Exercise data
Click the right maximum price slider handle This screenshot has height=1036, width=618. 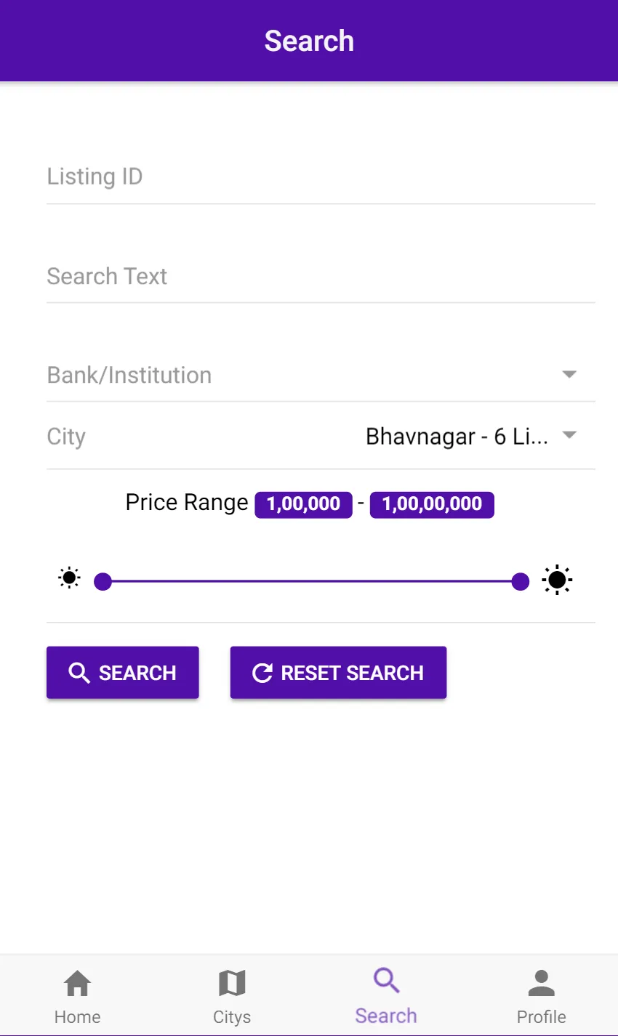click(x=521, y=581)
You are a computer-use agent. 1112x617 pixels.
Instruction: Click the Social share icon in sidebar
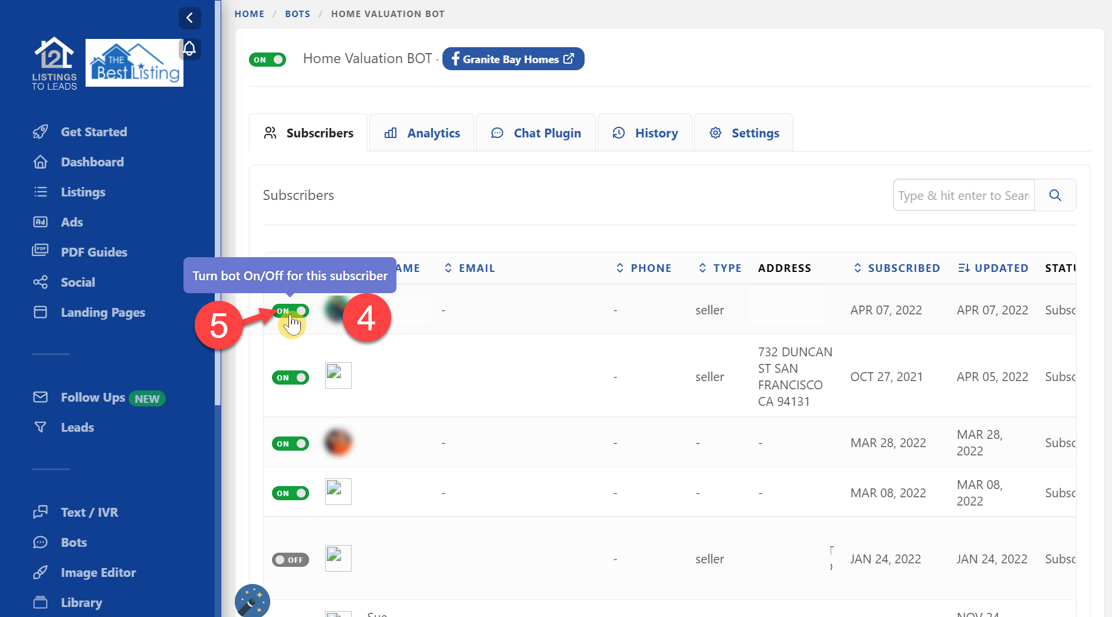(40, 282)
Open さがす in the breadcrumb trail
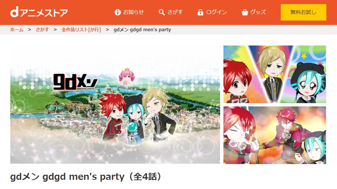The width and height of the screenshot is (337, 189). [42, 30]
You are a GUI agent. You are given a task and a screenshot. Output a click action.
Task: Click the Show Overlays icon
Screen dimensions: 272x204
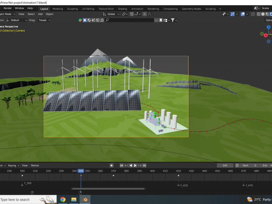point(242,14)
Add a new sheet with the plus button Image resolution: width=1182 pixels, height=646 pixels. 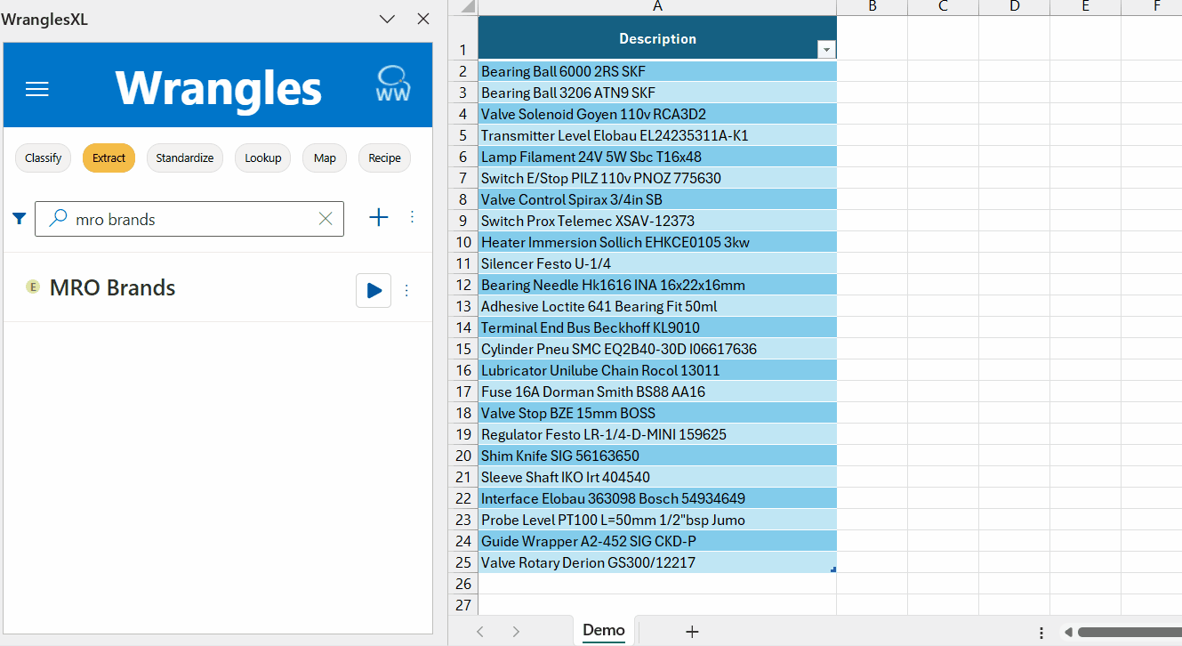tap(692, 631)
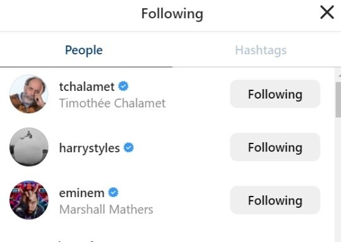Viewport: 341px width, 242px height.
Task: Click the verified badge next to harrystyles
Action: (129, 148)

What you need to do
Among the records above, how many lines carry the string "agent"? Reply with the number alone.

Response to this exercise
2